» Work to complete: Below are the records. Retype exactly the lines between the lines holding "This screenshot has height=684, width=1280." and "Click the PAID VERSION column header", inclusive.

» Available records:

▼

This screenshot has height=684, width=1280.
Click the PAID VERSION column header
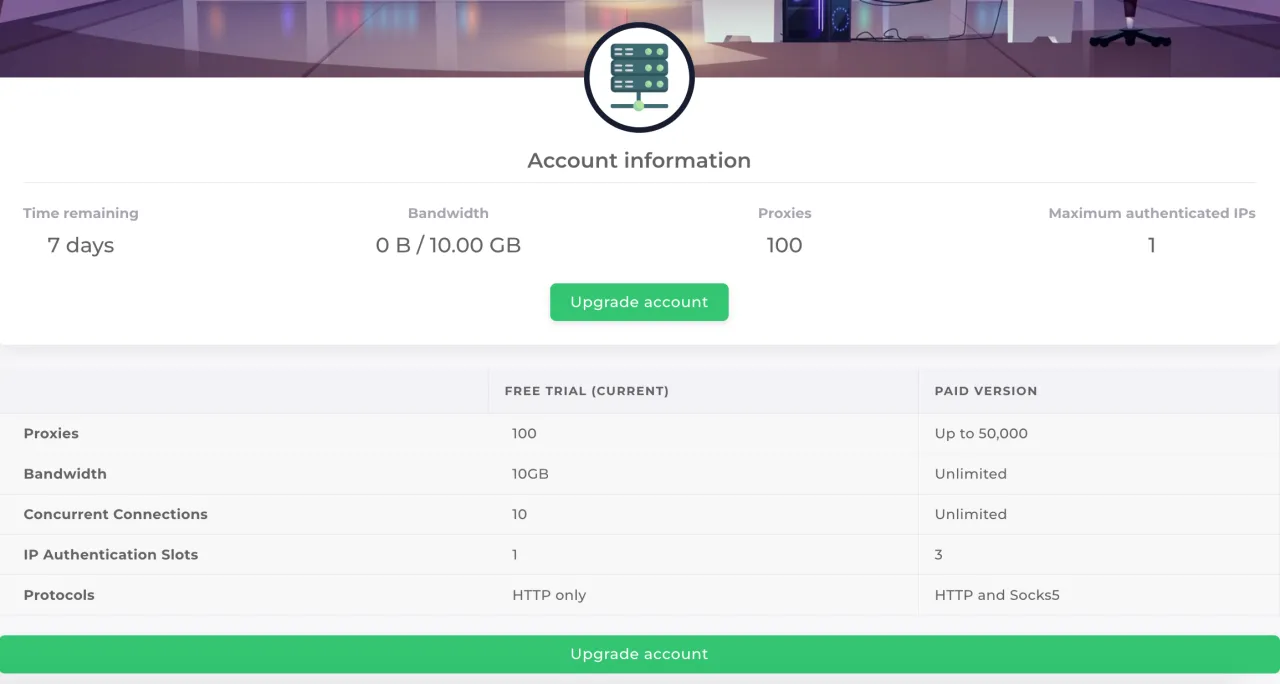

▲
▼

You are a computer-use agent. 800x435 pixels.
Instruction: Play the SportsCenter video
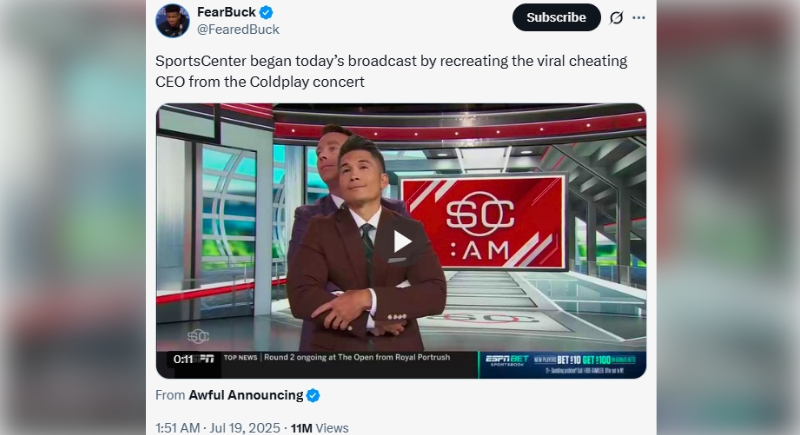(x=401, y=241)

▲

» Result:
This screenshot has height=684, width=1280.
Click the PAID VERSION column header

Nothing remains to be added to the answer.